*What is needed:*
Your answer should repeat every line of the records below in which the word "agent" appears.

*Available data:*
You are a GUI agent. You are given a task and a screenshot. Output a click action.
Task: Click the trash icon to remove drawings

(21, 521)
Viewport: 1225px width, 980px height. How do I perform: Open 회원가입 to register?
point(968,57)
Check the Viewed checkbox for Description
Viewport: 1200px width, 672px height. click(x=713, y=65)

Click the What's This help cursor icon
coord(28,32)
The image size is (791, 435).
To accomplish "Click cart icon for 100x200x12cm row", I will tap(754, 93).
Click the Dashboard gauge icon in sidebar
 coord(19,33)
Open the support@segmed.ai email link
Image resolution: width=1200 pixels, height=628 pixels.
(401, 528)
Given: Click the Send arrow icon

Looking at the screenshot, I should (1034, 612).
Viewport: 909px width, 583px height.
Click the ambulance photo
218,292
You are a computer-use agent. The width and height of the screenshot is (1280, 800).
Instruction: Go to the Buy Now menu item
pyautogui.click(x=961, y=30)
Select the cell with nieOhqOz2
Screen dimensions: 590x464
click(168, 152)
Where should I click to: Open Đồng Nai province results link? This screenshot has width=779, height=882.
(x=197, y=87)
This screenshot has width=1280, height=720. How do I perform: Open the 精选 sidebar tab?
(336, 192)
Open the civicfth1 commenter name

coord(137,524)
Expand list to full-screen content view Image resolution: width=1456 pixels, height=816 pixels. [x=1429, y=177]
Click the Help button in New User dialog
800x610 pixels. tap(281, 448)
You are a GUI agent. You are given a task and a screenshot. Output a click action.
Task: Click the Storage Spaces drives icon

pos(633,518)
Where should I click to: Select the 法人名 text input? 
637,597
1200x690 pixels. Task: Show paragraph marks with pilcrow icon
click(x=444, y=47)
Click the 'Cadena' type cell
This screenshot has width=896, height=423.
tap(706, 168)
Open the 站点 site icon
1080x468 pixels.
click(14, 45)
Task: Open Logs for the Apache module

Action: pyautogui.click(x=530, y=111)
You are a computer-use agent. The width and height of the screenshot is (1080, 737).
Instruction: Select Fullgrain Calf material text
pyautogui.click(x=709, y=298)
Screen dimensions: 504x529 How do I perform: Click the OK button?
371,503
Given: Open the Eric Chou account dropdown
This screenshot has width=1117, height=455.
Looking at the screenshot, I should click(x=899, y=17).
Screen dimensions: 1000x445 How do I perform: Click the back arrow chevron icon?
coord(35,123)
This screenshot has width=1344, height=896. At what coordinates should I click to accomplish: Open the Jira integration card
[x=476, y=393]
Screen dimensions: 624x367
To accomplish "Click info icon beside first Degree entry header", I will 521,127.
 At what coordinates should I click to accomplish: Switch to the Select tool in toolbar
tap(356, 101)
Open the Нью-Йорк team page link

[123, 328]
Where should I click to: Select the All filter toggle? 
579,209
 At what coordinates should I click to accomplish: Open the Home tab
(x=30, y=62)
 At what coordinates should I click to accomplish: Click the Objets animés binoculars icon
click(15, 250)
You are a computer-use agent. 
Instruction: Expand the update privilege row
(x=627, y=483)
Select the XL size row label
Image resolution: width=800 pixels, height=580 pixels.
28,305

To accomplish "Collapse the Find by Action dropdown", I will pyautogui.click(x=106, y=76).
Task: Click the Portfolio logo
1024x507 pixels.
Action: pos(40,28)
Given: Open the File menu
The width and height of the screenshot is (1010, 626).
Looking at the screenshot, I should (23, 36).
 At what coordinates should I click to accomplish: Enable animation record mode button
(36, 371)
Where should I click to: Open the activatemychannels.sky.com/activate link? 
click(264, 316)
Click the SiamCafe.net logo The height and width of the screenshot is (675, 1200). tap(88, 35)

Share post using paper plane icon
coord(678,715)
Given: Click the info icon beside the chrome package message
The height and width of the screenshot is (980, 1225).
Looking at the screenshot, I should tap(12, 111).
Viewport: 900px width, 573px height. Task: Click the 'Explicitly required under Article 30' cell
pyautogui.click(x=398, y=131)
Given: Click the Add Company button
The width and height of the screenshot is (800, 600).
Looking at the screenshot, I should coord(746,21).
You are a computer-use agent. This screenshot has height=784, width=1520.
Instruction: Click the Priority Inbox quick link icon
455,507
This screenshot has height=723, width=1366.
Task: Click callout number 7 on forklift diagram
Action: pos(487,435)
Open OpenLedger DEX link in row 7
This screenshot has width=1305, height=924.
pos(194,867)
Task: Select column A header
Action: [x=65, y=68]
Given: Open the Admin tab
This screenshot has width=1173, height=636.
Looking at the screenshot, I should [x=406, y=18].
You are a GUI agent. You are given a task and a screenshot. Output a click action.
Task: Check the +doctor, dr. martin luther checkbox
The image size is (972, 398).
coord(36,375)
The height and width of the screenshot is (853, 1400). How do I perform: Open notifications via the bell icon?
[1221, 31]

*Reply:*
You are a GUI agent. You are given a task and a screenshot. Output a click action.
You are a computer-use agent. The width and height of the screenshot is (1280, 800).
You are a GUI agent. You are given a task and a screenshot. Output a click action.
You are a computer-use agent. The width and height of the screenshot is (1080, 737).
You are a computer-use agent. 
You are a computer-use agent. This screenshot has height=784, width=1520.
You are a GUI agent. You are given a task and a screenshot. Output a click action.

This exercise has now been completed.